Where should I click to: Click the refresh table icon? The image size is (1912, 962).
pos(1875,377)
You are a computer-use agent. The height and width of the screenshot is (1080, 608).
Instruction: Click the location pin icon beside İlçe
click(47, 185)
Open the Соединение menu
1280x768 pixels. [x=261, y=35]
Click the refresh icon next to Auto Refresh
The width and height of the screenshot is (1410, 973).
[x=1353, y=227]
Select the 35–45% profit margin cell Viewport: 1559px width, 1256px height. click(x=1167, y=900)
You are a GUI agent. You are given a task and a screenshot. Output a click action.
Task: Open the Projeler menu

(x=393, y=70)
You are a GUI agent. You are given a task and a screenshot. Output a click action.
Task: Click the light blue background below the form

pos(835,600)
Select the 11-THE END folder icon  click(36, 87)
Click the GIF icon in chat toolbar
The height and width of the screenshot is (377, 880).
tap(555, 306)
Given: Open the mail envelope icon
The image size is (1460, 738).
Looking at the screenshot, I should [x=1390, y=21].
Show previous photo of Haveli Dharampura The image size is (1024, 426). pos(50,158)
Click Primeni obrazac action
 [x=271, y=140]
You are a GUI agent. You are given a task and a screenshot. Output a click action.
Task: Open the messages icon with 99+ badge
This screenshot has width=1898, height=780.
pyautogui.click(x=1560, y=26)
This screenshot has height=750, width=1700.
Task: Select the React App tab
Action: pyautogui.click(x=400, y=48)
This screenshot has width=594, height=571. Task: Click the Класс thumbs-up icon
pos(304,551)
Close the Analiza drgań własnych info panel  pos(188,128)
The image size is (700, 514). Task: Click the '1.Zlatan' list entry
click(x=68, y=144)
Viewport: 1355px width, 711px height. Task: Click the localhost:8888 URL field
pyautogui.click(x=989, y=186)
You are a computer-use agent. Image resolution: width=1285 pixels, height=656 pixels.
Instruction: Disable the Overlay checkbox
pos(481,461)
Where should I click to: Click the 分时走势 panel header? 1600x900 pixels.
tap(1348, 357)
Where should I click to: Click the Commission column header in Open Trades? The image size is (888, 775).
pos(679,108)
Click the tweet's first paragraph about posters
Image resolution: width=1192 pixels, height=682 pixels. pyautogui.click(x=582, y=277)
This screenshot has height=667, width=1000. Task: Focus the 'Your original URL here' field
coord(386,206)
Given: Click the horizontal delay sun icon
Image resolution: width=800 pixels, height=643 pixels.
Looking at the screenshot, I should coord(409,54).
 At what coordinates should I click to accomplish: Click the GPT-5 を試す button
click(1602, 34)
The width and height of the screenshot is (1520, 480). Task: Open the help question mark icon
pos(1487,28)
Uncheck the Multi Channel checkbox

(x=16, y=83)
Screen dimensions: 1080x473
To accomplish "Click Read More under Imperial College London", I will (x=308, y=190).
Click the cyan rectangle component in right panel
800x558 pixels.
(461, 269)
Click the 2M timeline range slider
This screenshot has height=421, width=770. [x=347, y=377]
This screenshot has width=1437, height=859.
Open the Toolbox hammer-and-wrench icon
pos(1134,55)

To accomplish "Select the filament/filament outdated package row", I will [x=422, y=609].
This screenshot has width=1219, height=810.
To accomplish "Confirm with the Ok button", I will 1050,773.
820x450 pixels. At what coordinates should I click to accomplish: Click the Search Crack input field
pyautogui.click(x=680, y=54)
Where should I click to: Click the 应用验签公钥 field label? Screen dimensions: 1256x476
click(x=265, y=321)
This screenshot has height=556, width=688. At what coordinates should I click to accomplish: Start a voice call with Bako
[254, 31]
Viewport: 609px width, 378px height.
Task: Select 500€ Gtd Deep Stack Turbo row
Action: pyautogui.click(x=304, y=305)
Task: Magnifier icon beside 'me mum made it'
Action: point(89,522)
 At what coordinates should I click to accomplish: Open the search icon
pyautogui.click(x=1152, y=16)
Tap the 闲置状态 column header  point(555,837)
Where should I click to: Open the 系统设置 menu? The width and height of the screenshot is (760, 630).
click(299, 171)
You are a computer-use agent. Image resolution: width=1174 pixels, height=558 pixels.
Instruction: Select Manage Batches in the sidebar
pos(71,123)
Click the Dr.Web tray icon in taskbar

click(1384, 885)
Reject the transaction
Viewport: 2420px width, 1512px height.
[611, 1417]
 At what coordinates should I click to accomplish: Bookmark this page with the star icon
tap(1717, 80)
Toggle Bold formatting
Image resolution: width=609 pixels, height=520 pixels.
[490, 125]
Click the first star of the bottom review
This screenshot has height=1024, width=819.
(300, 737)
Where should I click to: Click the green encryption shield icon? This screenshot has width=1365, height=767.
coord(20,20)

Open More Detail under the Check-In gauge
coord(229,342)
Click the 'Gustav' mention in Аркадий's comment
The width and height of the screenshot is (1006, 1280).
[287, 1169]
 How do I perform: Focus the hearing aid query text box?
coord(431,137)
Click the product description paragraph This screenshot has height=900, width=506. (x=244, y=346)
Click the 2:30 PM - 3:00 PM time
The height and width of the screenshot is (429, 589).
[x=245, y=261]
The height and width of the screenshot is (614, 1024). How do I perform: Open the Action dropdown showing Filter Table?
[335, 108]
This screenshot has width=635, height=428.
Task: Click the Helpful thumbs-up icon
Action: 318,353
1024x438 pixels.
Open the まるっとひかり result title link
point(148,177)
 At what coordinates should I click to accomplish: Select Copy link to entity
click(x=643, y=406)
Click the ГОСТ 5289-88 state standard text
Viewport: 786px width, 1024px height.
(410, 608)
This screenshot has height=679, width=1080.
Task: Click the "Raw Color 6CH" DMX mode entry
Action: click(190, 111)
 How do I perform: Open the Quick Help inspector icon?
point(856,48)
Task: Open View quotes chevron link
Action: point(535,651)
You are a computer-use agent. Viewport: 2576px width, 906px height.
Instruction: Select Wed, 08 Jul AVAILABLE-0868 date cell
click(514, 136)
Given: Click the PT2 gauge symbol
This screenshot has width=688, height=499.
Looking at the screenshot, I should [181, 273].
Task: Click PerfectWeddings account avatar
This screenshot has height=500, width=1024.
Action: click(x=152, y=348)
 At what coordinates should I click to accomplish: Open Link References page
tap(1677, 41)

• • • •

→ **PROBLEM DESCRIPTION**: An exact copy of the lines above, from the one containing "Click Primeni obrazac action" through the one containing "Given: Click the horizontal delay sun icon", is the whole of the answer.

→ **RESULT OF THIS TASK**:
Click Primeni obrazac action
 [x=271, y=140]
You are a GUI agent. You are given a task and a screenshot. Output a click action.
Task: Open the messages icon with 99+ badge
This screenshot has width=1898, height=780.
pyautogui.click(x=1560, y=26)
This screenshot has height=750, width=1700.
Task: Select the React App tab
Action: pyautogui.click(x=400, y=48)
This screenshot has width=594, height=571. Task: Click the Класс thumbs-up icon
pos(304,551)
Close the Analiza drgań własnych info panel  pos(188,128)
The image size is (700, 514). Task: Click the '1.Zlatan' list entry
click(x=68, y=144)
Viewport: 1355px width, 711px height. Task: Click the localhost:8888 URL field
pyautogui.click(x=989, y=186)
You are a computer-use agent. Image resolution: width=1285 pixels, height=656 pixels.
Instruction: Disable the Overlay checkbox
pos(481,461)
Where should I click to: Click the 分时走势 panel header? 1600x900 pixels.
tap(1348, 357)
Where should I click to: Click the Commission column header in Open Trades? The image size is (888, 775).
pos(679,108)
Click the tweet's first paragraph about posters
Image resolution: width=1192 pixels, height=682 pixels. pyautogui.click(x=582, y=277)
This screenshot has height=667, width=1000. Task: Focus the 'Your original URL here' field
coord(386,206)
Given: Click the horizontal delay sun icon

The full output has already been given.